Martin Scorsese cresceu em um bairro humilde da região do Queens, em Nova York, como um observador do cotidiano. Desde cedo, o descendente de italianos aprendeu o poder da narrativa através do simples ato de assistir. Com a violência das ruas de uma Nova York comandada pelo crime organizado e pela sua natureza frágil - já que a asma era uma questão constante em sua rotina na infância e na adolescência -, Scorsese aprendeu a ver, de casa, tudo o que se passava em frente de seus olhos: fosse nas telas do cinema ou mesmo na vida real. Essa foi a formação de alguém que anos mais tarde viria a se tornar um gigantesco contador de histórias.

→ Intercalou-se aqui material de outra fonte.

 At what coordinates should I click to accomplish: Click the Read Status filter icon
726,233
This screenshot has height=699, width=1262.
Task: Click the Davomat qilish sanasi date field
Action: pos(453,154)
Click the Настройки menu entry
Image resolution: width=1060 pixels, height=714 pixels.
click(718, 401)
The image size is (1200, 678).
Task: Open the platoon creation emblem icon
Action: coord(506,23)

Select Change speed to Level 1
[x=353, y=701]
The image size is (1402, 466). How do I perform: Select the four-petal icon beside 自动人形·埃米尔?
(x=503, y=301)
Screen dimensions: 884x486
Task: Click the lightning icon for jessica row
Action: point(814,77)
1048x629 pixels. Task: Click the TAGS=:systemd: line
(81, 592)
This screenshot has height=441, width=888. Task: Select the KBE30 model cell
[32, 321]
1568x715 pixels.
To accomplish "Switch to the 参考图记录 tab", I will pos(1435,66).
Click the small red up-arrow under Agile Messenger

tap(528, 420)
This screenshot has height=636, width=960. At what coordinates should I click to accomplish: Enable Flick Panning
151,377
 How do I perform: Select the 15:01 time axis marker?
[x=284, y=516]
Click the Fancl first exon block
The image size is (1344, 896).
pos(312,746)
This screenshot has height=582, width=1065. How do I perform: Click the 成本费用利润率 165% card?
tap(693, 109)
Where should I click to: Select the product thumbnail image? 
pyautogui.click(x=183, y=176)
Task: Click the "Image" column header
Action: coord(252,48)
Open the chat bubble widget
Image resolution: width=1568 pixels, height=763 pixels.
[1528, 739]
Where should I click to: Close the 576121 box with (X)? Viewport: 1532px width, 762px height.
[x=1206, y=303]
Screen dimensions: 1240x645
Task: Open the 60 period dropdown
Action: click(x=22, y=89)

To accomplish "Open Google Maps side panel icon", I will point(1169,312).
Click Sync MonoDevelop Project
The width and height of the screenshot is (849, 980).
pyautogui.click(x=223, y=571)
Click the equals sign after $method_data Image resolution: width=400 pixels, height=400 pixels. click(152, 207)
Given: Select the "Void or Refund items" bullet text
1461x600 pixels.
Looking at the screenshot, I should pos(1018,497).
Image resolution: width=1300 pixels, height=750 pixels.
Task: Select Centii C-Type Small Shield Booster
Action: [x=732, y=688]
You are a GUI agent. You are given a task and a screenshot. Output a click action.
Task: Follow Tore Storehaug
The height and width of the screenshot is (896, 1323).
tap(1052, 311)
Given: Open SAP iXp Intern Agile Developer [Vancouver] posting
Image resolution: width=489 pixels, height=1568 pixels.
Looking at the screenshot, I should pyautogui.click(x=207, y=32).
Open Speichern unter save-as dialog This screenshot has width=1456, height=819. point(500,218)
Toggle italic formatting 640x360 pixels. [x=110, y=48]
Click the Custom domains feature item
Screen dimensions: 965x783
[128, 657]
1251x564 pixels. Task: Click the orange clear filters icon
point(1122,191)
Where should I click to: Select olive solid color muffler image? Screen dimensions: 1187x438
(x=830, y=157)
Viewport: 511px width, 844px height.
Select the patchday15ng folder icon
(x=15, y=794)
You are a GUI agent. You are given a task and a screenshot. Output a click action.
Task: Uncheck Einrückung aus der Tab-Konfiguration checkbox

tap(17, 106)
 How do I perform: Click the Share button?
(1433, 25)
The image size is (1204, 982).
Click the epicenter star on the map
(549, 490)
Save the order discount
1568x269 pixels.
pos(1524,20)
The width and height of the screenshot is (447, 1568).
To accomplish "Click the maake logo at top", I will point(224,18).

Mesmo muito novo, já montava pequenas histórias e stroryboards de tramas que criava na própria mente; a brincadeira de criança que mais gostava. O gosto tomou rumos mais sérios quando foi para a renomada Universidade de Nova York estudar cinema, lançando seus primeiros curta metragens, e aquele que seria seu pontapé para projetos maiores, 'The Big Shave', de apenas seis, bastante sangrentos, minutos.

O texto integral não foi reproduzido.